GOAL >> Copy out the part of the forum thread below about Hindi and Urdu words between "True enough, Alfaaz" and "i.e. colloquial Hindi.", inclusive.

SELECTED TEXT >>

____________

They are not just "considered" part of colloquial Hindi, Alfaaz, but every one of those words is very much Hindi (and also Urdu). It is words like "anjuman" that are getting rarer as finally Hindi filmmakers are coming of age: people are now seeing what they want, not whatever is available to them. Modern-day Hindi films are refreshing not just because of better stories better told, but also for having dialogues closer to what Indian speakers actually speak.


----------



## Faylasoof

Alfaaz said:


> Agree, even in modern cinema...for example, in the songs of the movie quoted by greatbear one finds the following Urdu words:
> برفی (barfi) ، اعلٰی (a'alaa) ، خوابوں (xaaboN) ، گم صم (gum-Sum) ، خرافات (xuraafaat) ، مولا (maulaa) ، پلک (palak) ، دل (dil) ، اف (uff) .....
> ……….
> شروع (shuru'u) ، خیال (xayaal) ، جواں (jawaaN) ، خوابوں (xaaboN)
> مست (mast) ، زبردست (zabardast) ، بطخ (battax) ، مصالح (maSaalaH) ، نیست و نابود (nist-o-naaboud)
> Of course, many of these are even used (perhaps more than the Hindi/shudh variety) and considered part of colloquial Hindi. Most movies probably wouldn't have dialogues like (from GT): "tum mere hirde meiN reh te/ti ho" , "mujhse truti hoga'i" , "meri sthiti buri hai" , "jo upalabdh hai woh svikaar karo. dusre ki akaanksha chhoRo"



True enough, Alfaaz SaaHib! These words are not only used in films and Indian dramas -both with a wide audience and appeal- but also in common parlance, i.e. colloquial Hindi.


----------



## tonyspeed

Alfaaz said:


> Agree, even in modern cinema...for example, in the songs of the movie quoted by greatbear one finds the following Urdu words:
> برفی (barfi) ، اعلٰی (a'alaa) ، خوابوں (xaaboN) ، گم صم (gum-Sum) ، خرافات (xuraafaat) ، مولا (maulaa) ، پلک (palak) ، دل (dil) ، اف (uff)

____________

STORED DATA >>
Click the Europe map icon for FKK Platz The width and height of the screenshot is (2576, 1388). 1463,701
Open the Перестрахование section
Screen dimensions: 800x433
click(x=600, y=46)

____________

FINAL RESULT >>
True enough, Alfaaz SaaHib! These words are not only used in films and Indian dramas -both with a wide audience and appeal- but also in common parlance, i.e. colloquial Hindi.